__PROVIDED DATA__.
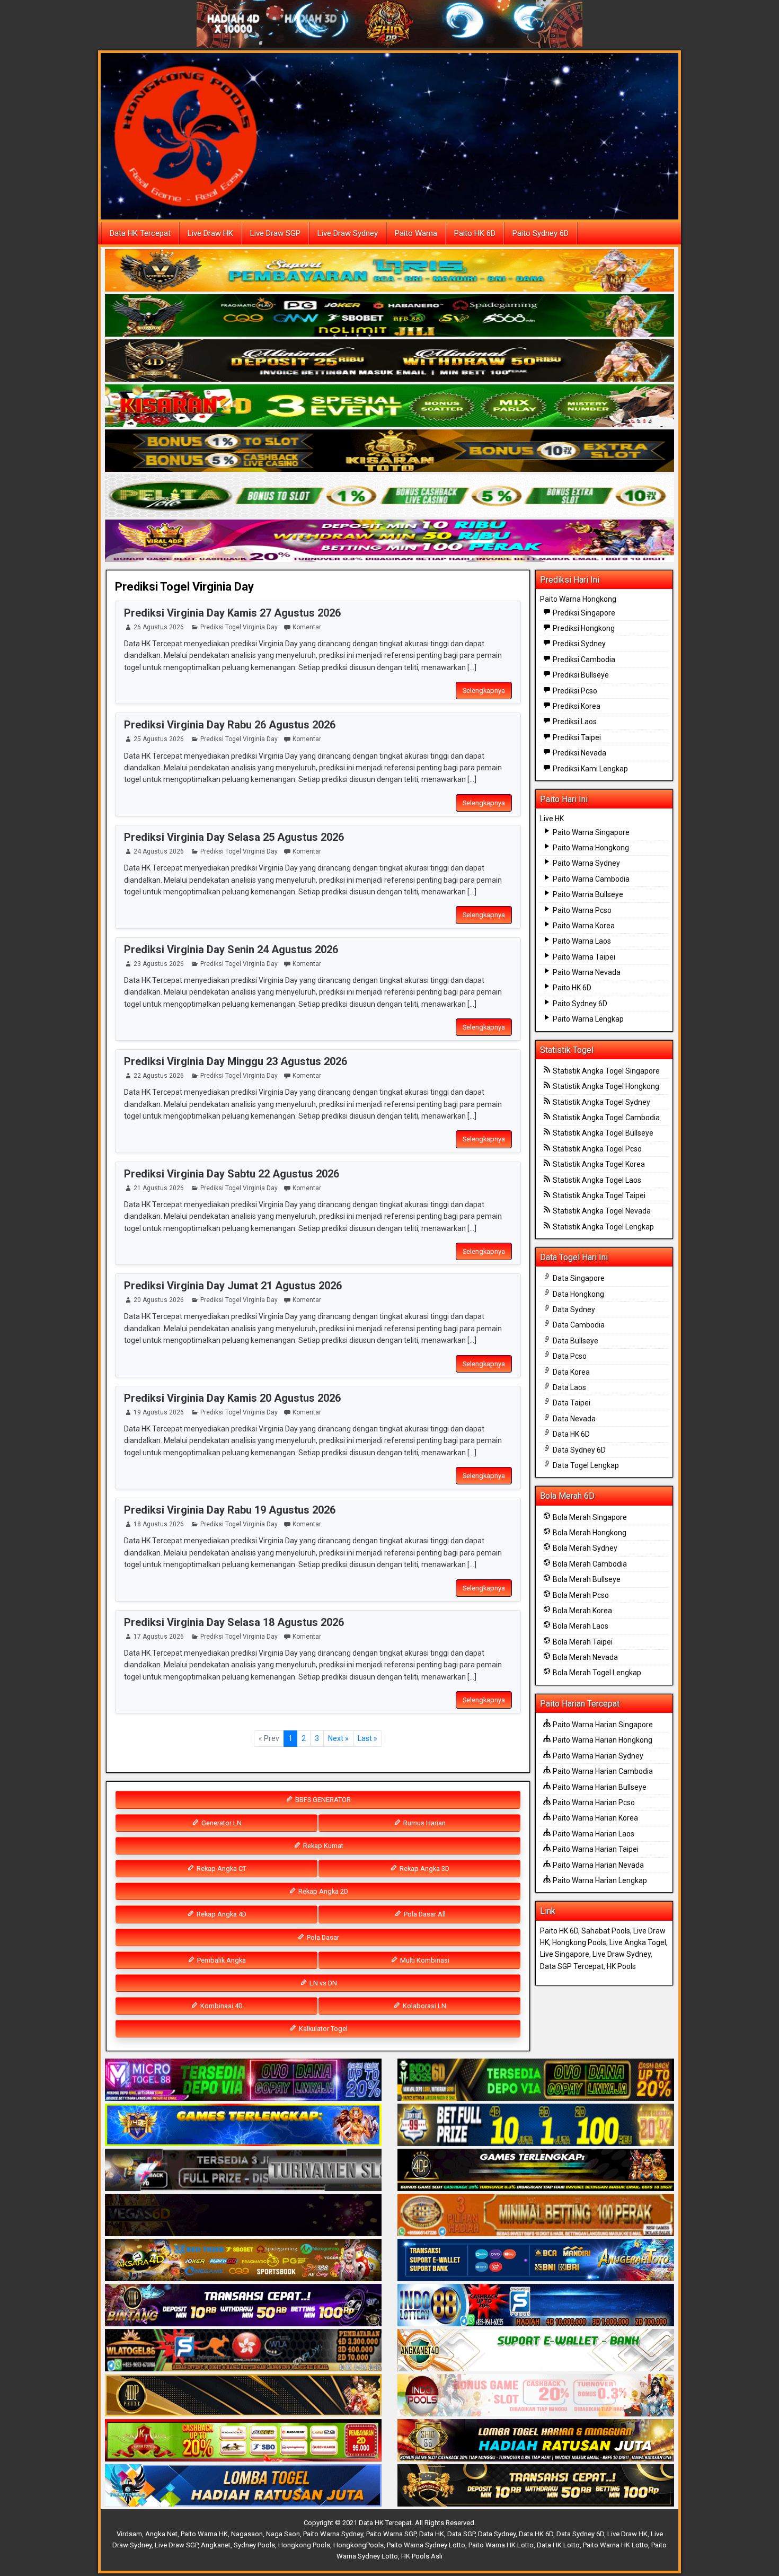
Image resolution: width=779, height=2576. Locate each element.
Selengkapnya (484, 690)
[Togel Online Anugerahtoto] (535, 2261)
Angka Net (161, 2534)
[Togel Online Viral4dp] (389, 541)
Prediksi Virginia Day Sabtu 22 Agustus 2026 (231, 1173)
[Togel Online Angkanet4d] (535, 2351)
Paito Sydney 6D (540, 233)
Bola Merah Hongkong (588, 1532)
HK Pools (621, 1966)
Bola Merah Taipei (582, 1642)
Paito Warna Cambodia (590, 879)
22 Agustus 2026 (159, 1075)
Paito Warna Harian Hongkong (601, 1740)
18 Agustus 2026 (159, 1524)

__PROBLEM DESCRIPTION__. Nothing but lines that contain "Paito" should appear in the answer. Copy each from the records.

__WRITTEN RESPONSE__.
Paito Sydney 6D (540, 233)
Paito Warna Cambodia (590, 879)
Paito Warna Harian Hongkong (601, 1740)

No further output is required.